«Влияние западной литературы во французских и русских переводах, сентиментальных и готических романов Ричардсона (1689–1761), Анны Радклифф (1764–1823), Диккенса (1812–1870), Руссо (1712–1778) и Эжена Сю (1804–1857) сочетается в произведениях Достоевского с религиозной экзальтацией, переходящей в мелодраматическую сентиментальность» (с. 181). «Достоевский так и не смог избавиться от влияния сентиментальных романов и западных детективов» (с. 182).
«…не смог избавиться…» Давным-давно доказано, он их — «снял» (в гегелевском смысле).
«Безвкусица Достоевского, его бесконечное копание в душах людей с префрейдовскими комплексами, упоение трагедией растоптанного человеческого достоинства — всем этим восхищаться нелегко.

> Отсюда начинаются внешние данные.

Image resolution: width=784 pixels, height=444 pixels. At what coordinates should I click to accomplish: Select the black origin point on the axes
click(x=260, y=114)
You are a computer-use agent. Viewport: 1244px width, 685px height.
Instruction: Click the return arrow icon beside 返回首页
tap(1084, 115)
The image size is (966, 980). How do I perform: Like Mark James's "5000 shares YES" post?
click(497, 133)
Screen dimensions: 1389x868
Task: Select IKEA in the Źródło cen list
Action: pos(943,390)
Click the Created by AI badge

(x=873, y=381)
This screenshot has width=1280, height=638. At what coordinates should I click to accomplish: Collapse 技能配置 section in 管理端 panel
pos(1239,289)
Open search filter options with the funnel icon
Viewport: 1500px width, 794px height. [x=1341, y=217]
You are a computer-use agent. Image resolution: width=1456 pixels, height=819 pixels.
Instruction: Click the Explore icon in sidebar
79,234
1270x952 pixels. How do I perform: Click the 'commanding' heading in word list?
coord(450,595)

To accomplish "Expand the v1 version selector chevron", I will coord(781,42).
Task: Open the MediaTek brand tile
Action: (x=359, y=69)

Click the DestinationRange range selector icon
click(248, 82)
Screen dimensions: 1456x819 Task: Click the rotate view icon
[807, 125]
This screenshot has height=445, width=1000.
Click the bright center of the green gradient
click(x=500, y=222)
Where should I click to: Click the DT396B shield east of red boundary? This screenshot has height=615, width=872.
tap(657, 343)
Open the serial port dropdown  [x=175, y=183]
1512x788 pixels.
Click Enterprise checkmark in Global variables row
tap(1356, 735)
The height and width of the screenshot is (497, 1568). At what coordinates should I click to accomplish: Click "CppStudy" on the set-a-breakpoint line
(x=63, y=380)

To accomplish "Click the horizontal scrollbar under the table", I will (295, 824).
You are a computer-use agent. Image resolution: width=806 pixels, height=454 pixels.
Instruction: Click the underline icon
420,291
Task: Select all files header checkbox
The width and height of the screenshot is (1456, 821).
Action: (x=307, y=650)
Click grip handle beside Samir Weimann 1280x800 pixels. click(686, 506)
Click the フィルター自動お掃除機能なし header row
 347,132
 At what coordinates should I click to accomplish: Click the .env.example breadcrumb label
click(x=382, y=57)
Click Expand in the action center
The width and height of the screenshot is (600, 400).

Мне претит, как его герои “через грех” приходят ко Христу, или, по выражению Бунина, эта манера Достоевского “совать Христа где надо и не надо” (найти! — Ю.К.).[168] Точно так же, как меня оставляет равнодушным музыка, к моему сожалению, я равнодушен к Достоевскому-пророку» (с. 183).
Очень важная проговорка (может быть, от такого же равнодушия не услышал музыкальности эпилога «Преступлении и наказания»).
Об «отсутствии описания природы», как и вообще обо всем, что относится к чувственному восприятию.
«Если он и описывает пейзаж, то это пейзаж идейный, нравственный. В его мире нет погоды, поэтому как люди одеты не имеет особого значения… Описав однажды наружность героя, он по старинке уже не возвращается к его внешнему облику. Так не поступает большой художник, скажем Толстой…» (с. 183).
Ну, все это исследовано-переисследовано.
Зато — опять попадание:
«но есть в Достоевском нечто еще более необыкновенное. Казалось, самой судьбой ему было уготовано стать величайшим русским драматургом, но он не нашел своего пути и стал романистом» (с. 183).
Моя старая любимая мысль, может быть, не так резко выраженная, не в таком абсолютном противопоставлении: не нашел своего пути. Может быть, не нашел себя как драматурга? Да и то: эта «ненайденность» невероятно обогатила его «найденность» как романиста (Л. Гроссман и др. об этом). Не случайно начинал он с трех ненайденных драм[169] (а сколько было планов драматургических уже и в зрелом возрасте). А еще: может быть, одной из причин «сведения счетов» с Белинским был для Достоевского категорический совет-запрет последнего — не заниматься драматургией.